ゼロから囲碁AIを作るには、四つのコアモジュールが必要です。盤面とルールのロジック、ニューラルネットワーク（ポリシーヘッドとバリューヘッド）、モンテカルロ木探索（MCTS）、そして自己対局による強化学習の訓練ループです。本記事では、簡略化したAlphaGo Zeroアーキテクチャを9×9盤面で実装し、アマチュア初級レベルの棋力を持つAIを訓練できます。

学習目標

本チュートリアルを完了すると、以下ができる囲碁AIを手に入れられます：

9×9盤面で自己対局
強化学習で継続的に成長
アマチュア初級レベルに到達

プロジェクト構造

mini-alphago/
├── game/
│   ├── __init__.py
│   ├── board.py          # 盤面ロジック
│   ├── rules.py          # ルール実装
│   └── state.py          # ゲーム状態
├── model/
│   ├── __init__.py
│   ├── network.py        # ニューラルネットワーク
│   └── features.py       # 特徴エンコーディング
├── mcts/
│   ├── __init__.py
│   ├── node.py           # MCTSノード
│   └── search.py         # MCTS探索
├── training/
│   ├── __init__.py
│   ├── self_play.py      # 自己対局
│   └── trainer.py        # トレーナー
├── main.py               # メインプログラム
└── requirements.txt

ステップ1：盤面とルール

盤面の実装

# game/board.py
import numpy as np

class Board:
    """囲碁盤面"""

    EMPTY = 0
    BLACK = 1
    WHITE = 2

    def __init__(self, size=9):
        self.size = size
        self.board = np.zeros((size, size), dtype=np.int8)
        self.current_player = self.BLACK
        self.ko_point = None
        self.history = []

    def copy(self):
        """盤面をコピー"""
        new_board = Board(self.size)
        new_board.board = self.board.copy()
        new_board.current_player = self.current_player
        new_board.ko_point = self.ko_point
        new_board.history = self.history.copy()
        return new_board

    def get_opponent(self, player):
        """相手を取得"""
        return self.WHITE if player == self.BLACK else self.BLACK

    def is_on_board(self, x, y):
        """盤上かどうかをチェック"""
        return 0 <= x < self.size and 0 <= y < self.size

    def get_neighbors(self, x, y):
        """隣接点を取得"""
        neighbors = []
        for dx, dy in [(-1, 0), (1, 0), (0, -1), (0, 1)]:
            nx, ny = x + dx, y + dy
            if self.is_on_board(nx, ny):
                neighbors.append((nx, ny))
        return neighbors

    def get_group(self, x, y):
        """石群（連結した同色の石）を取得"""
        color = self.board[x, y]
        if color == self.EMPTY:
            return set(), set()

        group = set()
        liberties = set()
        stack = [(x, y)]

        while stack:
            cx, cy = stack.pop()
            if (cx, cy) in group:
                continue
            group.add((cx, cy))

            for nx, ny in self.get_neighbors(cx, cy):
                if self.board[nx, ny] == self.EMPTY:
                    liberties.add((nx, ny))
                elif self.board[nx, ny] == color and (nx, ny) not in group:
                    stack.append((nx, ny))
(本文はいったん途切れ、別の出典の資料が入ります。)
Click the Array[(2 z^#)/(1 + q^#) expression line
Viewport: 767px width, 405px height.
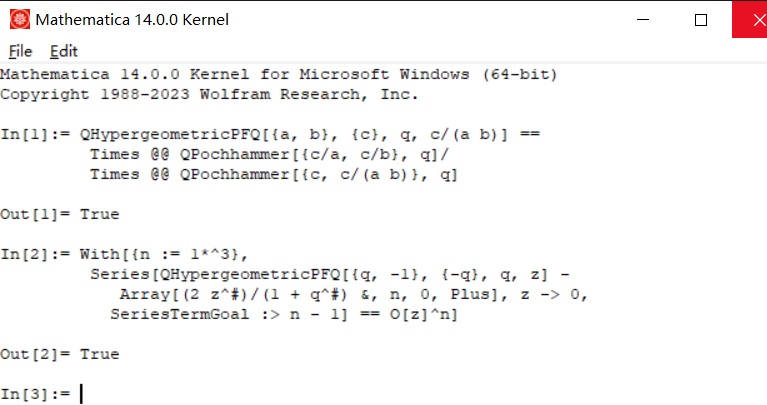(x=353, y=294)
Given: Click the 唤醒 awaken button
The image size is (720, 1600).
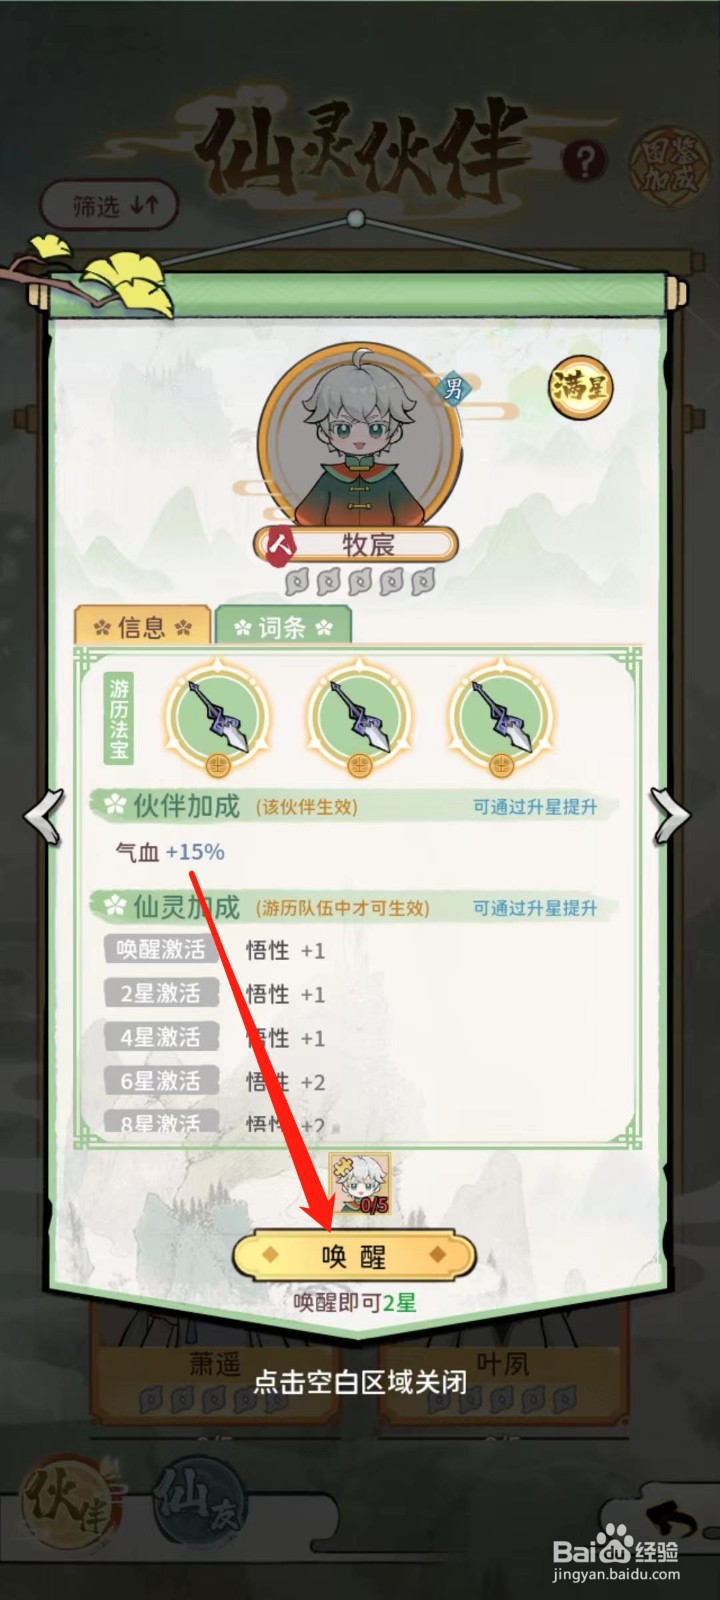Looking at the screenshot, I should click(x=354, y=1255).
        return group, liberties

    def count_liberties(self, x, y):
        """呼吸点を数える"""
        _, liberties = self.get_group(x, y)
        return len(liberties)

    def remove_group(self, group):
        """石群を除去"""
        for x, y in group:
            self.board[x, y] = self.EMPTY

    def is_legal(self, x, y, player=None):
        """合法手かどうかをチェック"""
        if player is None:
            player = self.current_player

        # 空点かどうかをチェック
        if self.board[x, y] != self.EMPTY:
            return False

        # コウかどうかをチェック
        if self.ko_point == (x, y):
            return False

        # 着手をシミュレート
        test_board = self.copy()
        test_board.board[x, y] = player

        # まず取れるかをチェック
        opponent = self.get_opponent(player)
        captured = []
        for nx, ny in self.get_neighbors(x, y):
            if test_board.board[nx, ny] == opponent:
                group, liberties = test_board.get_group(nx, ny)
                if len(liberties) == 0:
                    captured.extend(group)

        if captured:
            return True

        # 自殺をチェック
        _, liberties = test_board.get_group(x, y)
        if len(liberties) == 0:
            return False

        return True

    def play(self, x, y):
        """着手"""
        if not self.is_legal(x, y):
            return False

        player = self.current_player
        opponent = self.get_opponent(player)

        # 着手
        self.board[x, y] = player

        # 取り
        captured = []
        for nx, ny in self.get_neighbors(x, y):
            if self.board[nx, ny] == opponent:
                group, liberties = self.get_group(nx, ny)
                if len(liberties) == 0:
                    captured.extend(group)
                    self.remove_group(group)

        # コウを設定
        if len(captured) == 1:
            cx, cy = list(captured)[0]
            _, my_liberties = self.get_group(x, y)
            if len(my_liberties) == 1:
                self.ko_point = (cx, cy)
            else:
                self.ko_point = None
        else:
            self.ko_point = None

        # 履歴を記録
        self.history.append((x, y, player))

        # プレイヤーを交代
        self.current_player = opponent

        return True

    def pass_move(self):
        """パス"""
        self.history.append((-1, -1, self.current_player))
        self.current_player = self.get_opponent(self.current_player)
        self.ko_point = None

    def is_game_over(self):
        """終局かどうかをチェック"""
        if len(self.history) < 2:
            return False
        # 両者が連続パス
        return (self.history[-1][0] == -1 and
                self.history[-2][0] == -1)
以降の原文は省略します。